**Aim of the task**
Count the lines in the listing below that contain the string "Where", with uppercase and lowercase letters treated as different. Reply with the number alone.

**Listed records**
━━━

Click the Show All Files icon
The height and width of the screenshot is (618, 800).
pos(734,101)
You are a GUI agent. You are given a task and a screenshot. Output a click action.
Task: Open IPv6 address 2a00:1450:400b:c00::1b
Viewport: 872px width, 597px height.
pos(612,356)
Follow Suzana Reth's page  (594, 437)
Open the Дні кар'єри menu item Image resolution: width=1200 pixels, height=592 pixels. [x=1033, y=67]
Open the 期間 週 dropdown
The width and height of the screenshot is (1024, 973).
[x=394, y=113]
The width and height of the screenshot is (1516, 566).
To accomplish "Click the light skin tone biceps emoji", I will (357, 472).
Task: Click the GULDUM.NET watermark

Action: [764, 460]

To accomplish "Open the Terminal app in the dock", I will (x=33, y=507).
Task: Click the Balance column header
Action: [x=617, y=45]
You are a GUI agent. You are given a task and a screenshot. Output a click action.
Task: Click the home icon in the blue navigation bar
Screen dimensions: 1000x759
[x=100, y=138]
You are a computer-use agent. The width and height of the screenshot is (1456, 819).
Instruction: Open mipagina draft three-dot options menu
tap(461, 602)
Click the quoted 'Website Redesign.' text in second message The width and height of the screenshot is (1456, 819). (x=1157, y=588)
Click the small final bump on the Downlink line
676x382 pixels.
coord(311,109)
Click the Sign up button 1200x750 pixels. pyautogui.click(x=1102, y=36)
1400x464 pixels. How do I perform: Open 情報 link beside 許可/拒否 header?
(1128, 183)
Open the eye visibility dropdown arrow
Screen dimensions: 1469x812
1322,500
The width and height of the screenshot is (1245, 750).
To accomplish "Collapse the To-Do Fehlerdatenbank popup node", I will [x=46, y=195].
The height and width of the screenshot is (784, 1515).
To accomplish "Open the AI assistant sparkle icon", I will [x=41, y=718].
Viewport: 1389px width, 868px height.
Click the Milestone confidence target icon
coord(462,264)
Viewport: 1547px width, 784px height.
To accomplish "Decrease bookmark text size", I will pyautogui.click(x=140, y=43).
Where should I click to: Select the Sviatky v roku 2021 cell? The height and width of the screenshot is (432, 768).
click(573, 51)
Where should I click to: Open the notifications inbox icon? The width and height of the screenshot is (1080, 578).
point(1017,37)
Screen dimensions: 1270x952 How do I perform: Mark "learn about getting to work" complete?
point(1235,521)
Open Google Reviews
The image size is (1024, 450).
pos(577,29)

━━━

**Answer below**
2